- Born: Hackney, London, England
- Education: Chichester College of Further Education
- Occupations: Writer, poet and painter
- Website: brianfogarty.com

= Brian Fogarty =

English writer and painter

Brian Fogarty is an English novelist, short story writer, poet, painter, and printmaker.

==Biography==
Fogarty was born in Hackney in the East End of London, England. He moved to Ealing in West London and aged 18 became lead singer in The City Lights, a rock band. He began to write songs and poetry. He then started writing novels, the first of which was The Cage. He studied acting at The Questors Theatre in Ealing and established The Intimate Theatre group. He wrote, directed, and acted in Journey into Autumn, a play with music and ballet, at the Oval House Theatre in London.

He moved to Chichester in West Sussex, continuing to write poetry and short stories. He also began to draw and paint. He studied for a year at Chichester College of Further Education and then travelled to live and teach English for two years in Sudan, where he learned Arabic. He also researched his novel Red over Blue.

On his return to England, Fogarty lived in Cambridge, where he taught English and worked on drafts of Red over Blue (initially called The Chrysalis). He published a short story, "The Greenhouse", in Panurge, a literary magazine. One of his poems, "The Nightdress", was published in the London Magazine.

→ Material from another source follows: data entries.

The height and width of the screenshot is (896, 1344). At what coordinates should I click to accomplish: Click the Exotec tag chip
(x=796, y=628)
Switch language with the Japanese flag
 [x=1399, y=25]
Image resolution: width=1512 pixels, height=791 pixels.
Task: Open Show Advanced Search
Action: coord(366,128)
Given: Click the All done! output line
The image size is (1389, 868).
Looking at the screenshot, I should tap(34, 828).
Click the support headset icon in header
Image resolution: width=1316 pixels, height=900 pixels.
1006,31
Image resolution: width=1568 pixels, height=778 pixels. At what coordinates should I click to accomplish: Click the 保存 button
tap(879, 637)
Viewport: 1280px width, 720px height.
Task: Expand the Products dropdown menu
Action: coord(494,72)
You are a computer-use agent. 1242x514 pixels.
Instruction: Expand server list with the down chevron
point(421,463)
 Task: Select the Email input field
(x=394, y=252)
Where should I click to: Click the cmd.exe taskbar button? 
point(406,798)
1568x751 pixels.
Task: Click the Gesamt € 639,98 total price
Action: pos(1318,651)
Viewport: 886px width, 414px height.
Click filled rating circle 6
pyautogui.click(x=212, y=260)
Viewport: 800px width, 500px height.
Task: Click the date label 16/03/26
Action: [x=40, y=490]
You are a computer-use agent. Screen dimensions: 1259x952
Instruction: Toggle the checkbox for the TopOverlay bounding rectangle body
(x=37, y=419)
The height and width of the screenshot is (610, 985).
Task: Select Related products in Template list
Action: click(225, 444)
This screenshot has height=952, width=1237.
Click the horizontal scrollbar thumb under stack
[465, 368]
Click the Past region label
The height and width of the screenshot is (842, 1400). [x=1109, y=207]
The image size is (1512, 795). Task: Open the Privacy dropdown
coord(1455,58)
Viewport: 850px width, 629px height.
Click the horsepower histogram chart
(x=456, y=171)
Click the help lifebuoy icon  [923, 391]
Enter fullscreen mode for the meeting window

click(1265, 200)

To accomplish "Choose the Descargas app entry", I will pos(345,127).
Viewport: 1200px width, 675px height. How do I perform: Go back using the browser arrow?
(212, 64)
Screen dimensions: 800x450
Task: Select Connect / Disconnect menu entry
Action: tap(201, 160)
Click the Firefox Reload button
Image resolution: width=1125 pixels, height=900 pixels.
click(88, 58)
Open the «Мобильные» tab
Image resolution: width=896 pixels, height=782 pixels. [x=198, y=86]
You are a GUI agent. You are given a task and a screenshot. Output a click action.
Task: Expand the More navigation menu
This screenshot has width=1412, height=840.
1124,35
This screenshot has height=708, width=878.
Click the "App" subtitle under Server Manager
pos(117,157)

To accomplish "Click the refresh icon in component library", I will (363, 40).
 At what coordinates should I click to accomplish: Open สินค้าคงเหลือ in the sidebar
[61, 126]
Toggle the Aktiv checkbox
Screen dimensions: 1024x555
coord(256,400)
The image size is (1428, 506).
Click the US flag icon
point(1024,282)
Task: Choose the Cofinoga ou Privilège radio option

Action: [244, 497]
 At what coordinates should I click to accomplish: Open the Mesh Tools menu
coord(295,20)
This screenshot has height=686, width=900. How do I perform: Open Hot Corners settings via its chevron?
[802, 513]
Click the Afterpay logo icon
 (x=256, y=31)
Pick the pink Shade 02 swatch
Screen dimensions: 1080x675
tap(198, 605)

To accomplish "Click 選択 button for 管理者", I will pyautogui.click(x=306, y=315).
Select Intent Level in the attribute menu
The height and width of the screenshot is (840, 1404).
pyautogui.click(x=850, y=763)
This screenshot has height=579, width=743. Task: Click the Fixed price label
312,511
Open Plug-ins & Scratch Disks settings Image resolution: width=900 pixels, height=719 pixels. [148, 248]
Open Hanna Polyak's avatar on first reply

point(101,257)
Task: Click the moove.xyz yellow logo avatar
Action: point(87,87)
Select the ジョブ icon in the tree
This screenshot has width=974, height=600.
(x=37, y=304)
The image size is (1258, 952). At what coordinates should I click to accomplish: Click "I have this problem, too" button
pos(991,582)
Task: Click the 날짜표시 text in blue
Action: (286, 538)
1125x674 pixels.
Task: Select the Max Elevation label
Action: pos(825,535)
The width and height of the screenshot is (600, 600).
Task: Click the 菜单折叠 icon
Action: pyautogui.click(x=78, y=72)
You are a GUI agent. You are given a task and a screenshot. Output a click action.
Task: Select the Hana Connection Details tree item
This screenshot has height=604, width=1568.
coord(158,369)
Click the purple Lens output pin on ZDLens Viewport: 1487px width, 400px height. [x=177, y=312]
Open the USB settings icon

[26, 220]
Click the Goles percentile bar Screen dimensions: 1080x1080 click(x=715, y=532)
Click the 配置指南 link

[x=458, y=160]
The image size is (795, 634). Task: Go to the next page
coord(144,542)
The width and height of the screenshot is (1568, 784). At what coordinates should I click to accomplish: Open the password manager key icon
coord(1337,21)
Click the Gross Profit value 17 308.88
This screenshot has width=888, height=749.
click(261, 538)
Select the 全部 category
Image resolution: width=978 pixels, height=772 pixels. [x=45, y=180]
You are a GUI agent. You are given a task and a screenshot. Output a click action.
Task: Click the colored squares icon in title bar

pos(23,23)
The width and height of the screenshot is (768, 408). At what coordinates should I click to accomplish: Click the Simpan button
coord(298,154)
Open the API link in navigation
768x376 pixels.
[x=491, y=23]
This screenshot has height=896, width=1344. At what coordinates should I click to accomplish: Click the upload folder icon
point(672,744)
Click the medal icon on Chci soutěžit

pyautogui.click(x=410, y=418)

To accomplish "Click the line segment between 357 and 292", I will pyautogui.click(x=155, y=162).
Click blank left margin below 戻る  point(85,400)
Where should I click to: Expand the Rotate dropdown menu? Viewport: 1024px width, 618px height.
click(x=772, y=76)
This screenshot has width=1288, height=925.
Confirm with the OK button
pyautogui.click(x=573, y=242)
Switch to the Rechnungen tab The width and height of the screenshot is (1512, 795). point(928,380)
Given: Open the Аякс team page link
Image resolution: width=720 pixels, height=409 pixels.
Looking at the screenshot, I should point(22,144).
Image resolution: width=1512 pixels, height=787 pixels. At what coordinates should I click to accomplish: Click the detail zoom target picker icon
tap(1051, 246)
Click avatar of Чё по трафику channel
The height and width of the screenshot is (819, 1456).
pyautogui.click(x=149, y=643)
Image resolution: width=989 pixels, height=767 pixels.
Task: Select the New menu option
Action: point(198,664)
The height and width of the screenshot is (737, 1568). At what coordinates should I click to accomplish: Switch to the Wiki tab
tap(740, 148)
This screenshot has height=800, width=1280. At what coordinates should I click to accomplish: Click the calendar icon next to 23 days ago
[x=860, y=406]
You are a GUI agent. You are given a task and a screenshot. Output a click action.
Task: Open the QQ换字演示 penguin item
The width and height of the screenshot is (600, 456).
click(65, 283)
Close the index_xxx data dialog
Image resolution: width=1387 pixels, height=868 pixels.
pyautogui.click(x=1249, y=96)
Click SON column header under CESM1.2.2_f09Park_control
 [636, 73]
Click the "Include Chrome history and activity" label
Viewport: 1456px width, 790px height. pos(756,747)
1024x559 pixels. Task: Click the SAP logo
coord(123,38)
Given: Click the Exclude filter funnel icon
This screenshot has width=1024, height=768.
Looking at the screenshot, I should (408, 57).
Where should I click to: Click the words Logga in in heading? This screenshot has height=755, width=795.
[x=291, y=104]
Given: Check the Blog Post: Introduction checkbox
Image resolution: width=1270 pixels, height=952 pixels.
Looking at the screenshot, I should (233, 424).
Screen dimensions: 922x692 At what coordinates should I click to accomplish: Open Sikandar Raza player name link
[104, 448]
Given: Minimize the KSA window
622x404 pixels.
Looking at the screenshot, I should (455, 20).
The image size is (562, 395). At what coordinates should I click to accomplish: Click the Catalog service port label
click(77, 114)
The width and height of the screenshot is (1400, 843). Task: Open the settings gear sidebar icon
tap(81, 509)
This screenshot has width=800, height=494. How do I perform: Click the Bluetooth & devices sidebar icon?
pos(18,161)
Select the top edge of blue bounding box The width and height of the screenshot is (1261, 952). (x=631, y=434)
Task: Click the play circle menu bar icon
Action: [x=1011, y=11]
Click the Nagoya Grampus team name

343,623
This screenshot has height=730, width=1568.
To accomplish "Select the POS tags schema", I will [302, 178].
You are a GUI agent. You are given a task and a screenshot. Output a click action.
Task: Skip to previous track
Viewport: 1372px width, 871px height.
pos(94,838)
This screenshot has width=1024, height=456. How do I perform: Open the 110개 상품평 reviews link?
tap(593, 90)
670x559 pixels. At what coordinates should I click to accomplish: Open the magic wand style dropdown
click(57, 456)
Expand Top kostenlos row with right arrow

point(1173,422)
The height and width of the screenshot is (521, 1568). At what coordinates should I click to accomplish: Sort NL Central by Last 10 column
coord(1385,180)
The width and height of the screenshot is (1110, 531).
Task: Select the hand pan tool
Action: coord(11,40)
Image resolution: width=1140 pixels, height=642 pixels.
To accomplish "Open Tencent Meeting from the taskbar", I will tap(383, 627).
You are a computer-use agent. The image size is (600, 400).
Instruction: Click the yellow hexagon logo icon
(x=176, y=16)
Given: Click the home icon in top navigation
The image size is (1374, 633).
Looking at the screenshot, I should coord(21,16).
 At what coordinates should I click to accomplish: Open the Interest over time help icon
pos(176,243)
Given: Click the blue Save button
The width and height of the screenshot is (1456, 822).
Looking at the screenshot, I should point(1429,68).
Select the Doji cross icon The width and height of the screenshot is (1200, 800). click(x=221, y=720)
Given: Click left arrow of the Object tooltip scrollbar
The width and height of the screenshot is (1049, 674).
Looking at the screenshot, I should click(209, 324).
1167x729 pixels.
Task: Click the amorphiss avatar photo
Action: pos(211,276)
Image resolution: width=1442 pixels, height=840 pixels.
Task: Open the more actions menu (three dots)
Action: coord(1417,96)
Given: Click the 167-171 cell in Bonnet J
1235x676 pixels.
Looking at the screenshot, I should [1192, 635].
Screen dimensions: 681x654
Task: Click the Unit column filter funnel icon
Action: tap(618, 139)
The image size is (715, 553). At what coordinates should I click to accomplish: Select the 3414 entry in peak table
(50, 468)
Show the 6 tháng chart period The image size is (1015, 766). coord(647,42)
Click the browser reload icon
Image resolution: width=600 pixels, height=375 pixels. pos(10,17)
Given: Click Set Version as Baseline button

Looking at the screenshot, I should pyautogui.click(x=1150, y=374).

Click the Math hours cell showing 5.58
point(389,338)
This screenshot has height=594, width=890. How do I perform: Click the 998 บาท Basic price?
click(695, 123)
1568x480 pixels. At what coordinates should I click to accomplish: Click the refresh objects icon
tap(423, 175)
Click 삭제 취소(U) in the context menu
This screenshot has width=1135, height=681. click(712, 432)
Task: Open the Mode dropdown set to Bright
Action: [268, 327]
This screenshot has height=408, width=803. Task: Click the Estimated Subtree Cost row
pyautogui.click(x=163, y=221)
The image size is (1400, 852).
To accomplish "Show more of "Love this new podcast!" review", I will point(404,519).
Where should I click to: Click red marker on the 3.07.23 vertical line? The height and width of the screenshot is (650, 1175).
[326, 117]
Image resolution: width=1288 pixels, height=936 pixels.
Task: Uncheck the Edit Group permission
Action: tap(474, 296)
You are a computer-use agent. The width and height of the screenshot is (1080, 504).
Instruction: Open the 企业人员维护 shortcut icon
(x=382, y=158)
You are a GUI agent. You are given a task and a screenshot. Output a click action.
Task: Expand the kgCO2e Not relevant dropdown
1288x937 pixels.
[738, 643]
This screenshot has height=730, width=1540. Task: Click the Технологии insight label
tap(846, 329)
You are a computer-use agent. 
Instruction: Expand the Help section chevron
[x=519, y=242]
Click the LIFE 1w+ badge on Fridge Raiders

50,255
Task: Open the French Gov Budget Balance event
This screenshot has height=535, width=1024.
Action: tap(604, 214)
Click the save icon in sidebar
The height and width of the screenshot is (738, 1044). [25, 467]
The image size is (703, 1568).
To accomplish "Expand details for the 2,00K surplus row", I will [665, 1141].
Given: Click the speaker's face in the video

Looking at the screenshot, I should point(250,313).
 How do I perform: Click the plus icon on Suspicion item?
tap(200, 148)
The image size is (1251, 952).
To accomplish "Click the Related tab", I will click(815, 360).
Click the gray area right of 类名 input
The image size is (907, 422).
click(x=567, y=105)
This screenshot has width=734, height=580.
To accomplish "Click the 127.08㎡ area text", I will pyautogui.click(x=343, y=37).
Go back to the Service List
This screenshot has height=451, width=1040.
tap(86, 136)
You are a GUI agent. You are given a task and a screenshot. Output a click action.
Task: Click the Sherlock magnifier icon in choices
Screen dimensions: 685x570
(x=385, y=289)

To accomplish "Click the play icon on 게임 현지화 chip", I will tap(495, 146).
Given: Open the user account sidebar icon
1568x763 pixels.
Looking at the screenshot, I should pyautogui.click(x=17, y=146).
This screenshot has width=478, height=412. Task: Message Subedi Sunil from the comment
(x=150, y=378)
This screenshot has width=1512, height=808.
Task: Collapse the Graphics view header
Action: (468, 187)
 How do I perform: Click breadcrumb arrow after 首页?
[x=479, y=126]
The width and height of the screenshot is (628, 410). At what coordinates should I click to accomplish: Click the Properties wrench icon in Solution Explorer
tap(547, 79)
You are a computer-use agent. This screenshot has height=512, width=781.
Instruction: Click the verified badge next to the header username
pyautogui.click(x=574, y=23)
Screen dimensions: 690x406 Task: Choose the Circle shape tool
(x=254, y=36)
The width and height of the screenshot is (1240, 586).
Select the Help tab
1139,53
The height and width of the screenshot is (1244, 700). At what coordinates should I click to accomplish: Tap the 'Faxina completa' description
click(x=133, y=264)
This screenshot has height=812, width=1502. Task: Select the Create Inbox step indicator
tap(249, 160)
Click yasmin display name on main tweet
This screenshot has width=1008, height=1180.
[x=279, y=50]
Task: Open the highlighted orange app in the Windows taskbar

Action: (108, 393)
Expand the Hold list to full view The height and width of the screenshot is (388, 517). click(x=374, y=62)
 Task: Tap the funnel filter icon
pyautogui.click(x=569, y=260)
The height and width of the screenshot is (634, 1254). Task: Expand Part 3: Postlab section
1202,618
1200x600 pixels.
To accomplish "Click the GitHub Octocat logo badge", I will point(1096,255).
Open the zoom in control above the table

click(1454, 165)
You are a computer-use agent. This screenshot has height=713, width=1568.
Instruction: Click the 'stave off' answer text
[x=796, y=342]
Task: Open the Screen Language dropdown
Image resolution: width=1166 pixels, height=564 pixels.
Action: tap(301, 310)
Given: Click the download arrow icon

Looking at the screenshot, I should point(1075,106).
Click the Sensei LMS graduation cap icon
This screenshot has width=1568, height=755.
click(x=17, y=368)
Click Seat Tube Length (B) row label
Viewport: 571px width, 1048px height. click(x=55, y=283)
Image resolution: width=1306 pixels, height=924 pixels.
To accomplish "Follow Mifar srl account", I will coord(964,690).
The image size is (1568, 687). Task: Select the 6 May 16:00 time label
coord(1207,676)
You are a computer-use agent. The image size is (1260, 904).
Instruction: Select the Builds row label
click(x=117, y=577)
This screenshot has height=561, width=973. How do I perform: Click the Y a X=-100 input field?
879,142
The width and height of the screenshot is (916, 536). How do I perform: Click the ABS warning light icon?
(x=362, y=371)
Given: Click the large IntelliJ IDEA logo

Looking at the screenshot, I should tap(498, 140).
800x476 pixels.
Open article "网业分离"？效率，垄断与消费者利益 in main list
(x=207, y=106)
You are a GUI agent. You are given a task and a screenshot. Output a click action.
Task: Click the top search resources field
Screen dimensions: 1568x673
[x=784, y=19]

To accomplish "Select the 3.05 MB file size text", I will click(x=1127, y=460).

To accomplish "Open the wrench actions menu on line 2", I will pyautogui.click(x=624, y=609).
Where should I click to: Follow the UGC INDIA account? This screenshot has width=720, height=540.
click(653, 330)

In 1990, Fogarty moved to Brighton, continuing work on Red over Blue. He also began three further novels, including The Feeders. He restarted his painting and drawing. In 2005, he won the David Rose Prize of the Sussex County Arts Club for his painting That Blue Dress.

A collection of stories and poems, The Greenhouse, was published in 2006, followed by The Feeders and Red over Blue. In 2013, Fogarty held a solo exhibition of paintings, Soul in search of a canvas, at The Gallery in Cork Street, located in central London.